The Collective Security Treaty Organization (CSTO) continues to stand ready to send a mission to the Armenian-Azerbaijani border if Yerevan deems it necessary, CSTO Secretary General Stanislav Zas said on Monday.
“As for sending a CSTO mission – the offer of assistance to Armenia – one of the items was sending a CSTO mission to the Armenian-Azerbaijani border. The mandate of this mission, its tasks, and terms of work were all outlined there [in the offer].
This is still in force. If Armenia finds it necessary to accept it, whether in full — there are six points — or partially on separate points, it can be done,” Zas told a press conference hosted by the Rossiya Segodnya international media group in Moscow.
The CSTO has no immediate plans to deploy peacekeepers to the conflict zone between Armenia and Azerbaijan, but it can be done should the need arise, Zas added.
“The CSTO’s main goal in current circumstances is to ensure the security of state organizations, [its] enhancement and cohesion. Political and diplomatic measures and proactive response to emerging challenges and threats remain a priority,” the regional security bloc’s chief said.
In mid-September, CSTO member-state Armenia said non-member Azerbaijan shelled its territory and requested the bloc’s assistance under the collective defense clause. Azerbaijan said it was responding to an Armenian “provocation.”
The CSTO offered to send a fact-finding mission to the border.
Another Conflict In Central Asia
Earlier this year, fierce fighting erupted between Kyrgyzstan and Tajikistan, with Kyrgyzstan accusing Tajikistan of employing heavy armored fighting vehicles and multiple launch missile systems against it.
After the security chiefs of the two nations reached an understanding on the ceasefire, Kyrgyzstan accused Tajikistan of opening fire on its border guards.
“The Tajik tanks, armored vehicles, armored personnel carriers, and mortars. Personnel of the Border Guard Service of SCNS, deployed in the Batken Region (Kyrgyzstan), continue to engage in fighting,” Border Guard Service of Kyrgyzstan’s State Committee for National Security said in a statement.
It was unclear what caused the standoff or the continued shelling later in the day, but the convoluted border between the two ex-Soviet states is a source of contention.
In 2021, at least 55 people were killed in clashes along the border due to a disagreement over water rights and Tajikistan’s installation of security cameras.
The Kyrgyz border service said that the combat on September 16 began early in the morning when Tajik soldiers opened fire on Kyrgyz border guards.
The border service also alleged that Tajikistan had been shelling Kyrgyzstan’s positions with mortars, tanks, and armored vehicles, as well as employing multiple rocket launchers to target an airport close to the border and demolish civilian infrastructure.
Meanwhile, Tajik border officials claimed that Kyrgyz forces shelled and mortared Tajik border villages with “all types of heavy weapons and firearms at their disposal.
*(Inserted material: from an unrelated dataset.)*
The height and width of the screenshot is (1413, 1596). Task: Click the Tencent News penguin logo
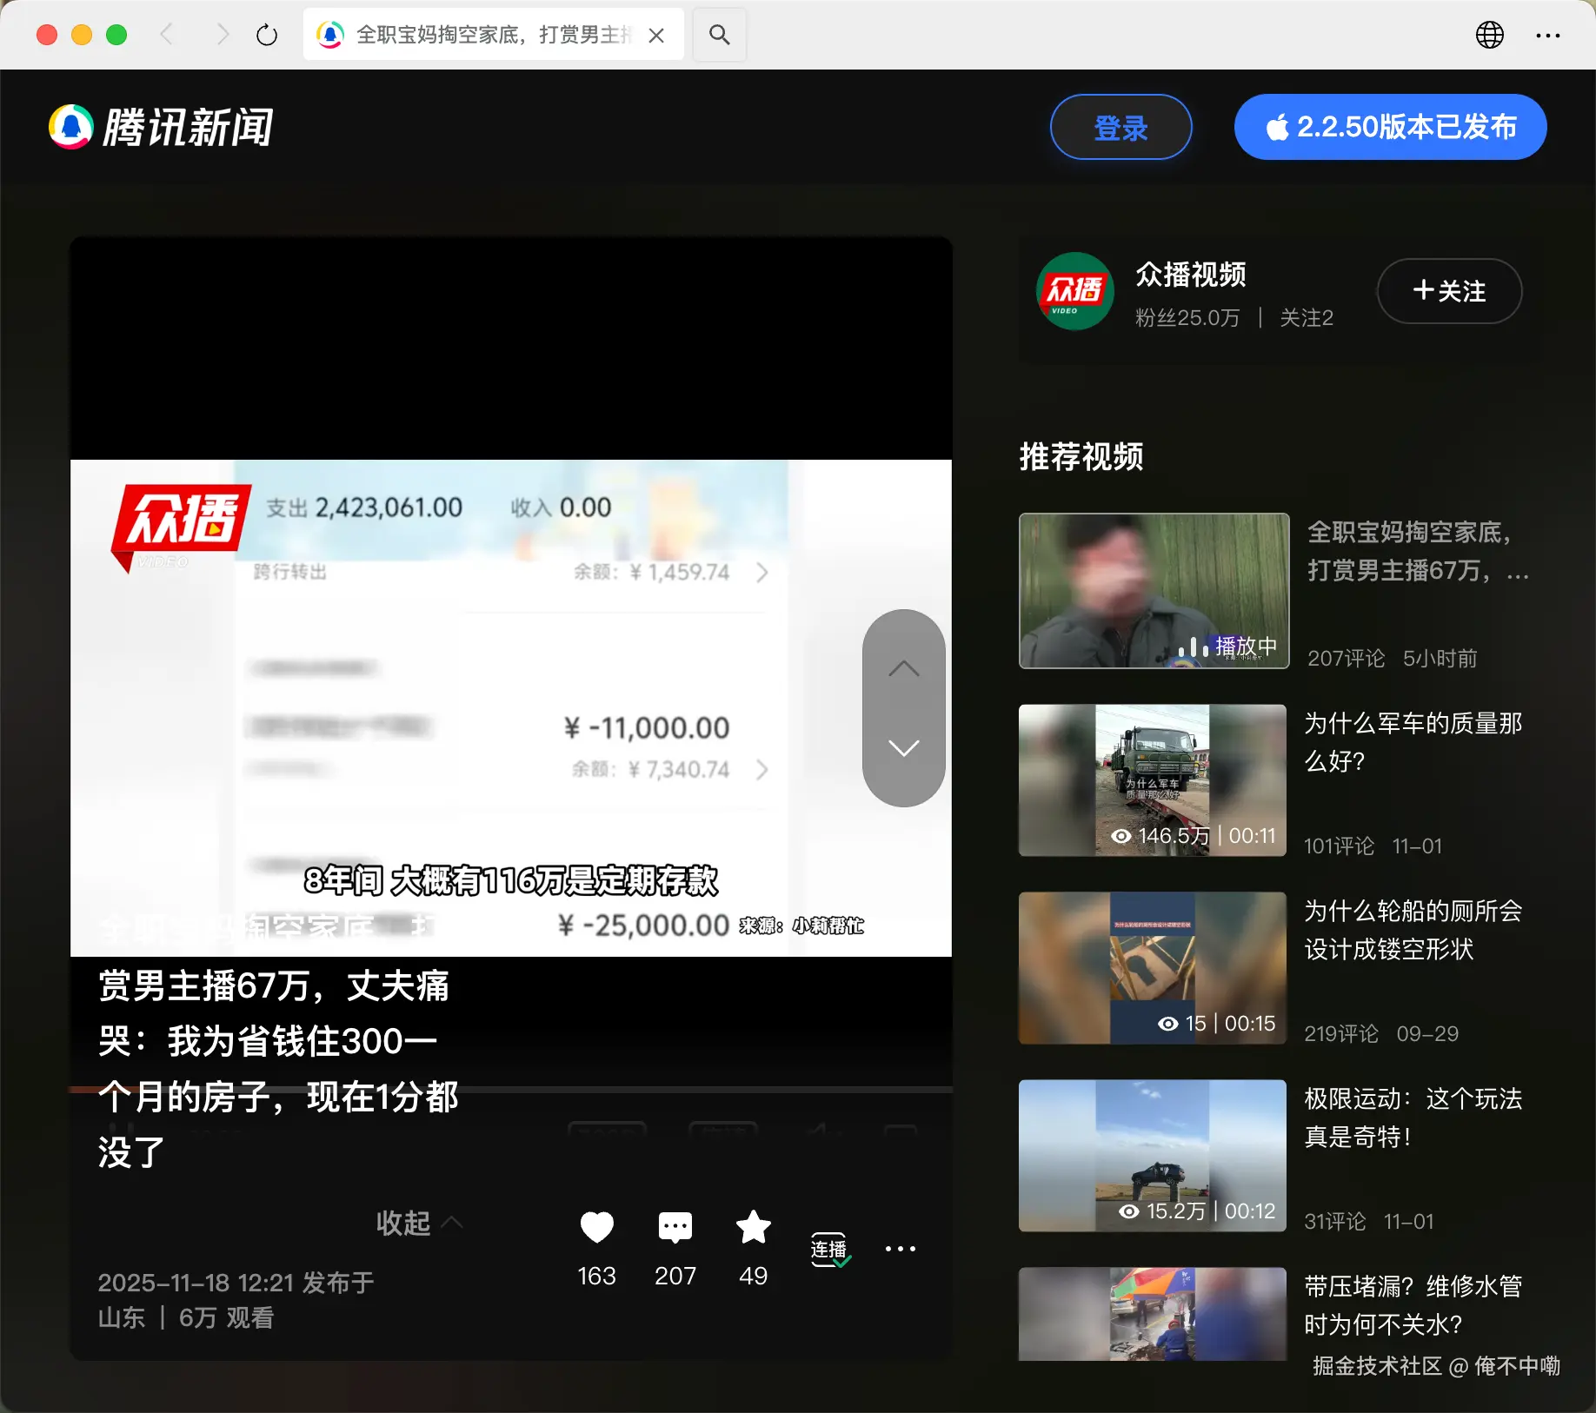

Tajik security services, who have released significantly less information about the unfolding scenario than Kyrgyz counterparts, claim their soldiers have repeatedly attempted to negotiate a ceasefire but that these overtures have been ignored.
Tajikistan-Kyrgyzstan Border Dispute
This exchange of gunfire between Tajik and Kyrgyz soldiers on September 14 seems to have led to this current conflict. Even then, how the fight started that day also varies greatly.
The security services of Tajikistan, referred to by the initials GKNB, asserted that forces from the border unit of Kyrgyzstan’s Batken province launched mortars at their troops deployed in a remote and deserted mountainous area to the north of Vorukh. Dushanbe officials said that two Tajik soldiers died in those clashes.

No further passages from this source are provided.